Editor’s Note: Do you think we “missed” an album this week? Click here.
Each month, we always seem to come to the same conclusion when it comes to our Editors’ Picks column: Friday release days open the floodgates and unleash a seemingly endless stream of quality new music. But while some of our Editors and Contributors sit down gleefully each week to dive into this newly stocked treasure trove, others find themselves drawing a blank at the end of the month due to the breakneck pace needed to keep up to date with what’s been released. Which brings us to this Heavy Blog PSA: a weekly roundup of new albums which pares down the week’s releases to only our highest recommendations. Here you’ll find full album/single streams, pre-order links and, most importantly, a collection of albums that could very well earn a spot on your year-end list. Enjoy!
Burn In Hell – Disavowal of the Creator God (hardcore, powerviolence)
Death to white nationalism
Death to colonial Australia
Death to all racists
Burn in fucking Hell
See Also: Dragged Under – We’ll Do It Live Live EP; containing some choice cuts from one of last year’s best records.

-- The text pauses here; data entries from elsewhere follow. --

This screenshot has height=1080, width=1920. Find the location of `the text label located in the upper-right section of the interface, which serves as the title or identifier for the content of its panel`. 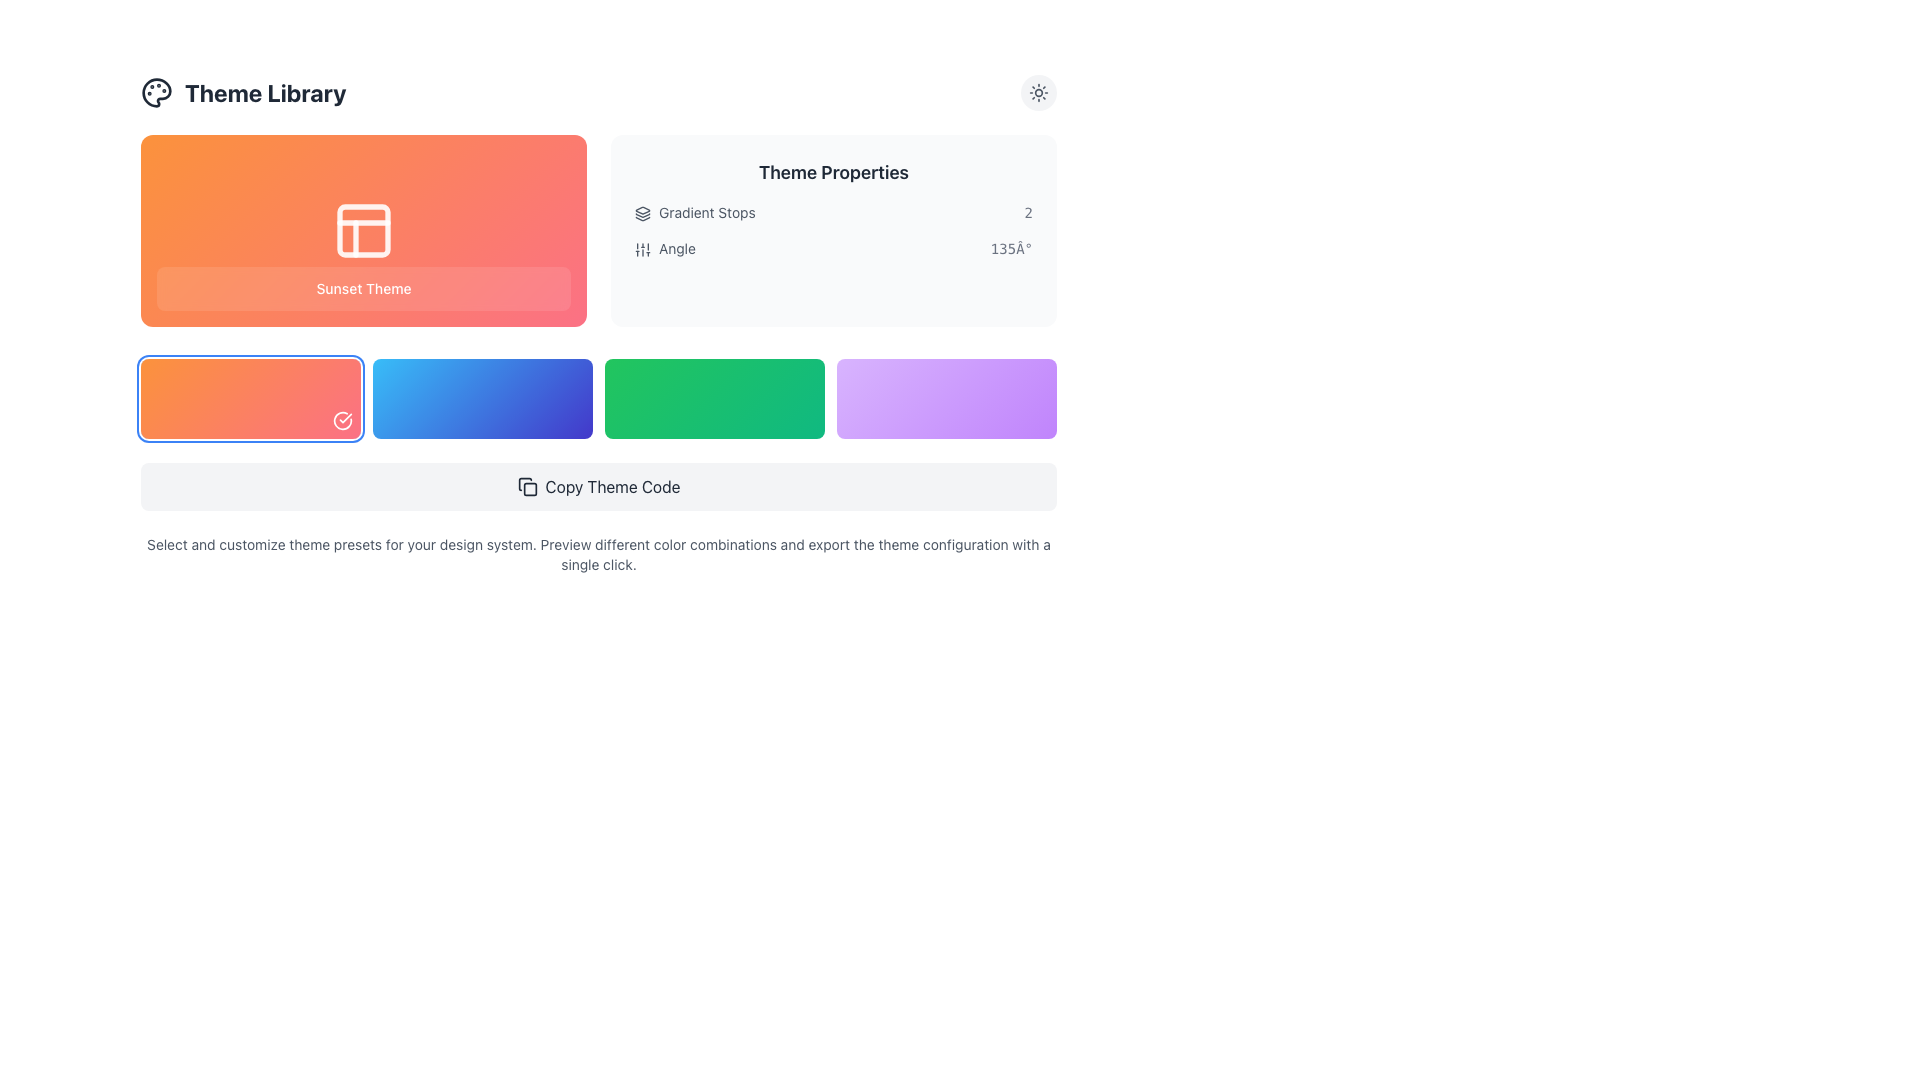

the text label located in the upper-right section of the interface, which serves as the title or identifier for the content of its panel is located at coordinates (834, 172).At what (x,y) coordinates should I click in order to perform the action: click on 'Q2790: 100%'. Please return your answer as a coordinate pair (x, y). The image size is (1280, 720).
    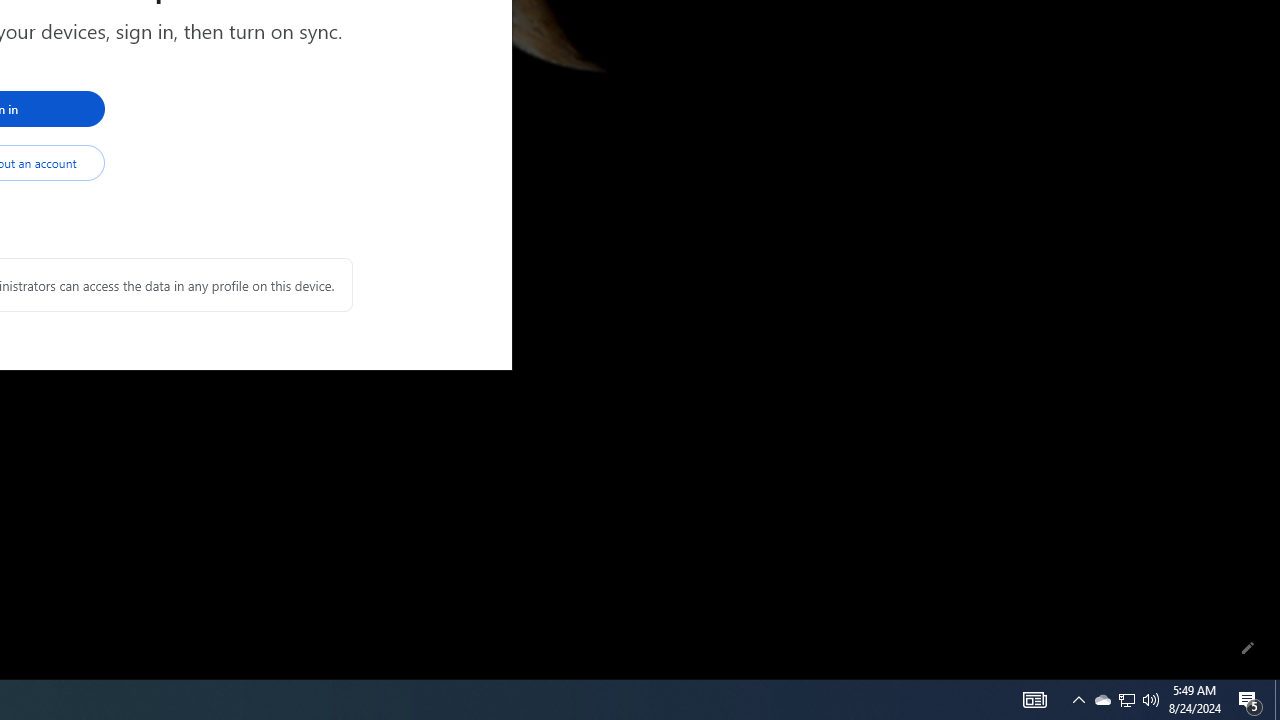
    Looking at the image, I should click on (1127, 698).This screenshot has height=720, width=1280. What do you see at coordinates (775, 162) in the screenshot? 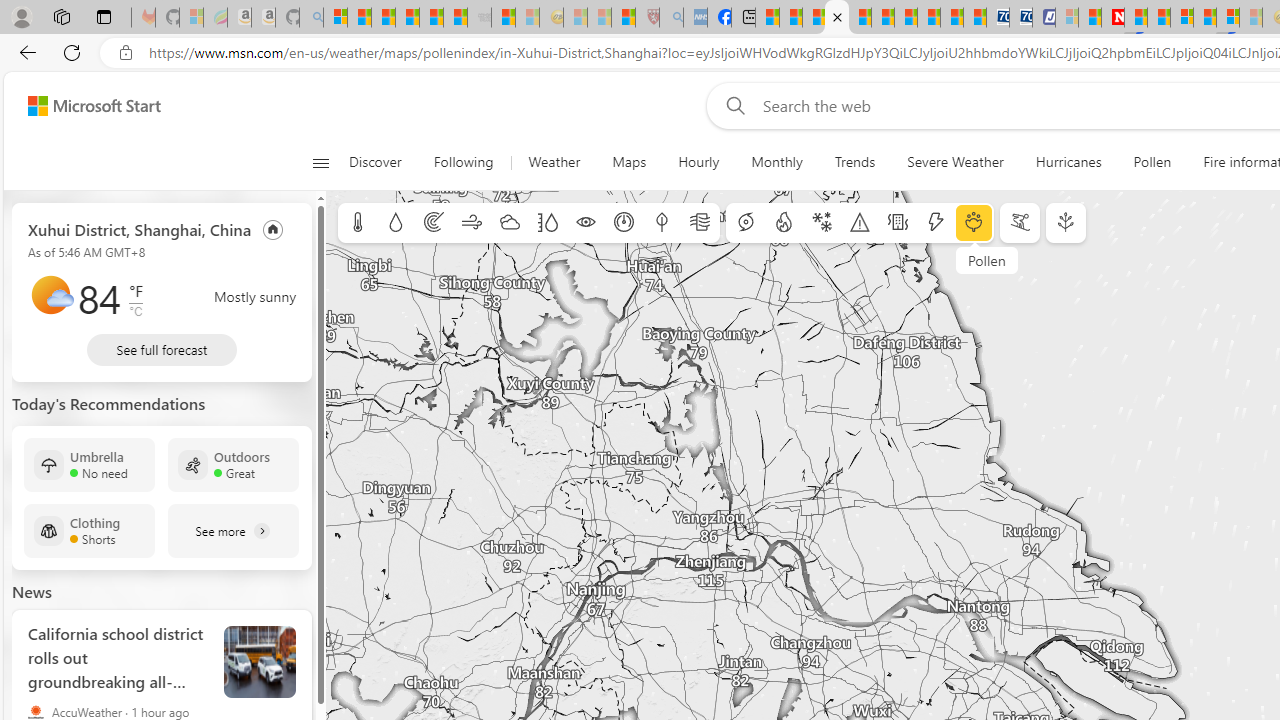
I see `'Monthly'` at bounding box center [775, 162].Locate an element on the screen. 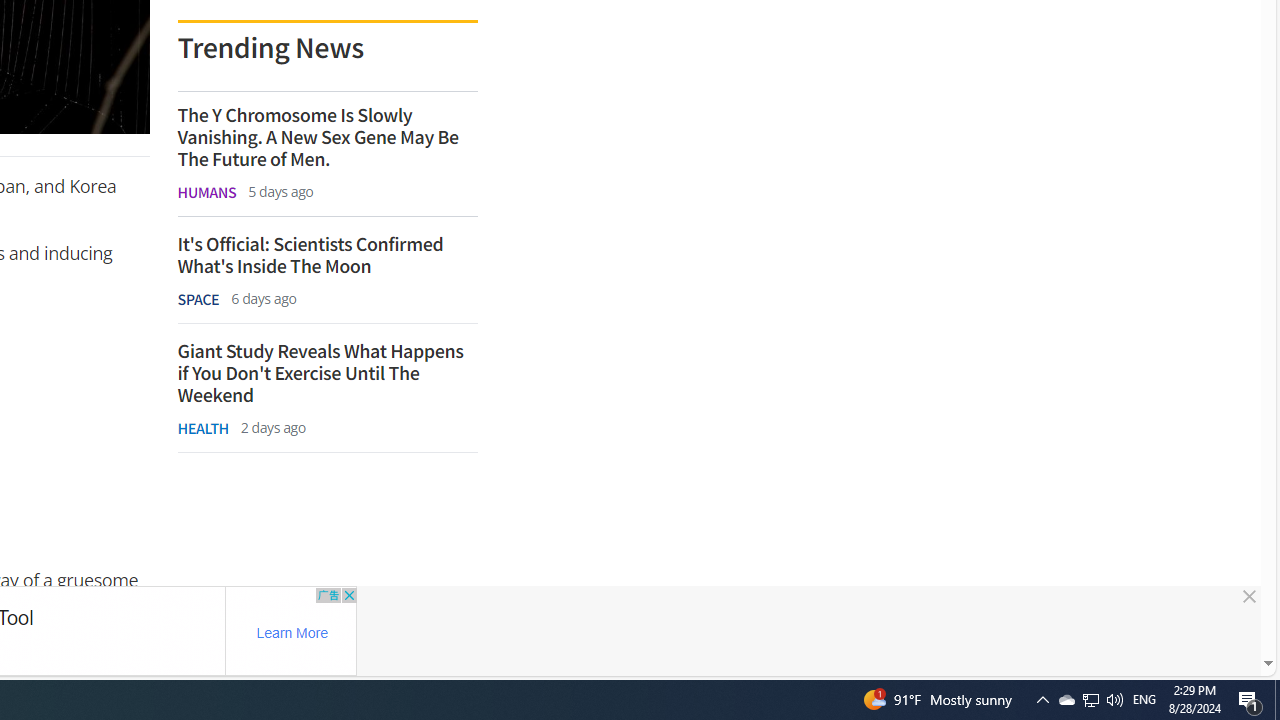 This screenshot has width=1280, height=720. 'It' is located at coordinates (327, 254).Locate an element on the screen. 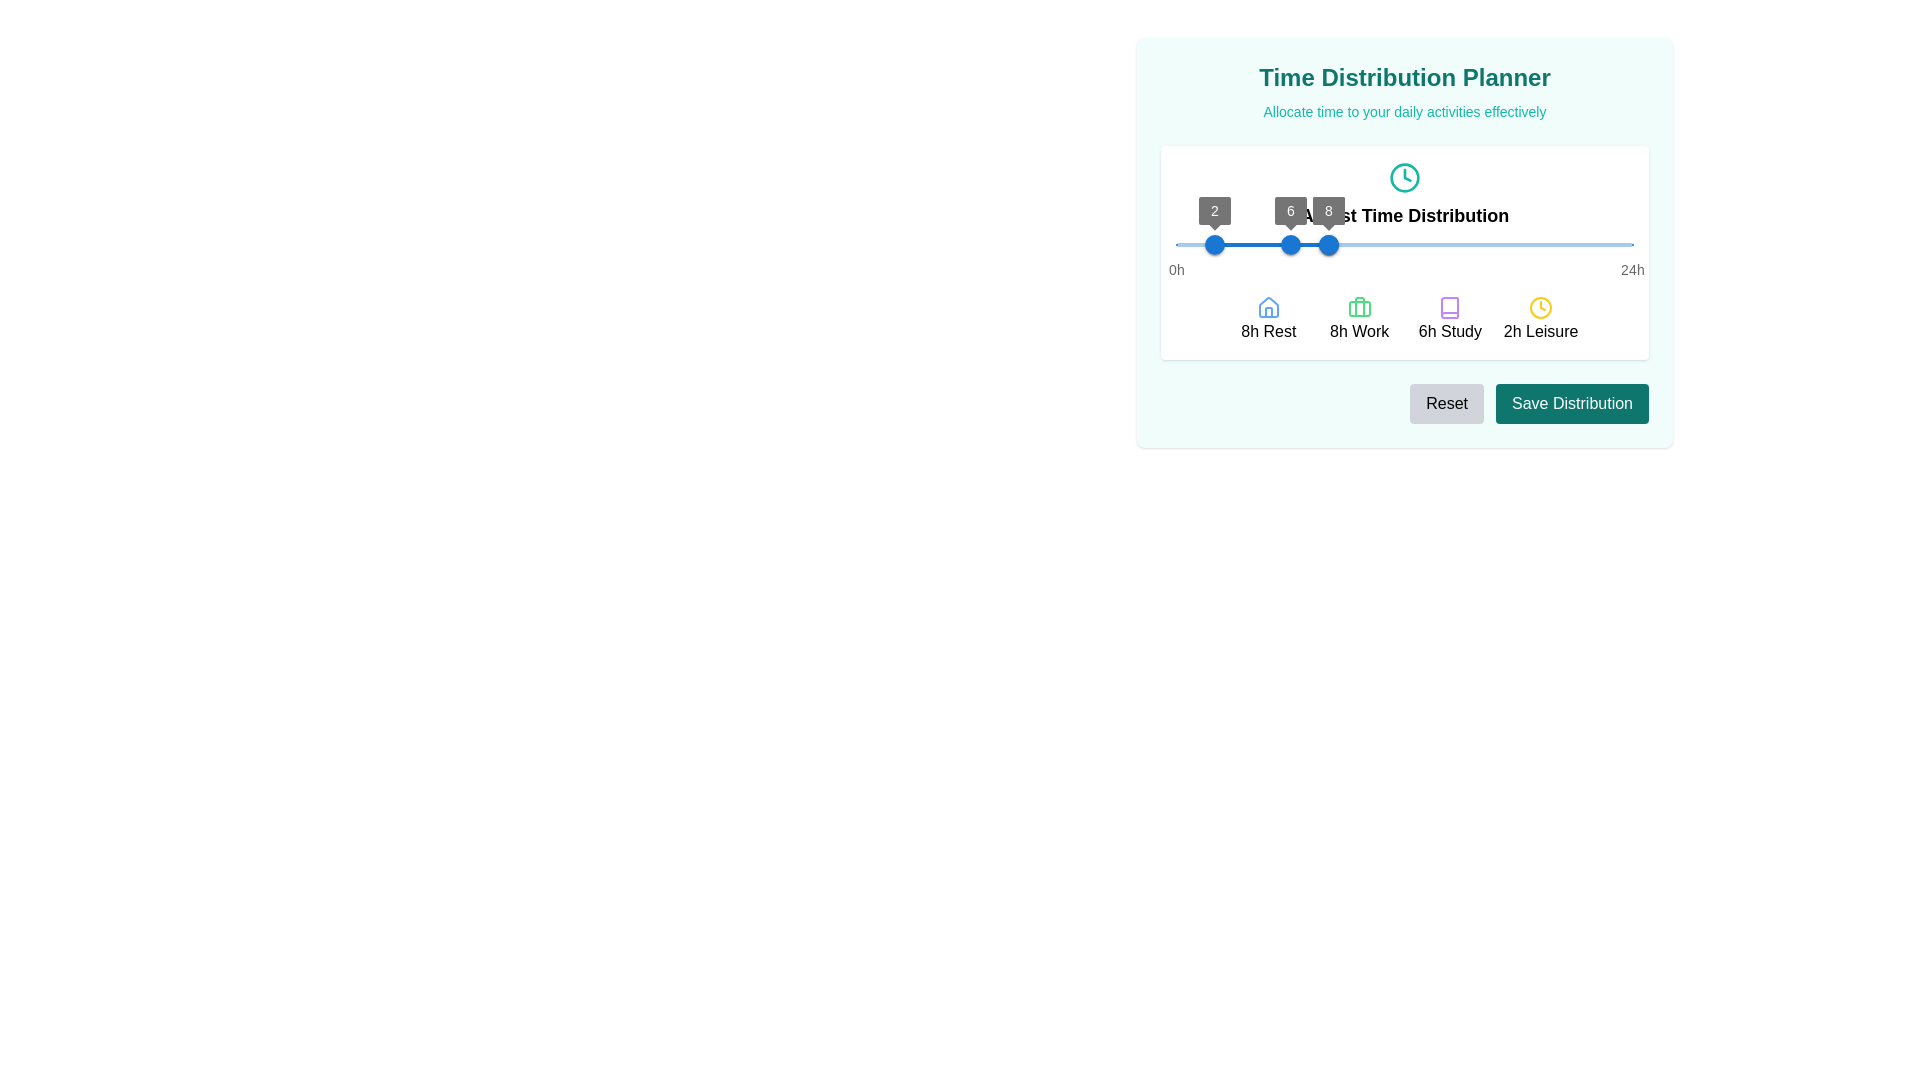  the time slider is located at coordinates (1300, 244).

Last Week’s Biggest Surprise: Ellmist – Elimist; surprisingly decent and extra-proggy progressive tech-death based on the Animorphs mythos.
Lingua Ignota – Sinner Get Ready (neoclassical darkwave, death industrial)
Kristin Hayter has been busy since dropping Caligula (2019). She collaborated with Lee Buford (The Body) and Dylan Walker (Full of Hell), for last year’s Sightless Pit album and helped Alexis Marshall of Daughters fame create his solo debut from last month, House of Lull . House of When. Now she’s back with another Lingua Ignota project, a.k.a another harrowing blend of darkwave, death industrial, and operatic vocals that dives into deeply personal lyrical themes. If this is just on the same level as Caligula, then it will be one of my top picks from the year.
See Also: Ishmael Ensemble – Visions of Light (nu-jazz, trip-hop); I’m a simple man — I see a nu-jazz album with nice, modern album art, I give it a spin. Based on the lead singles, Ishmael Ensemble lean into the electronic side of the genre, particularly ambient and melodic hip-hop textures.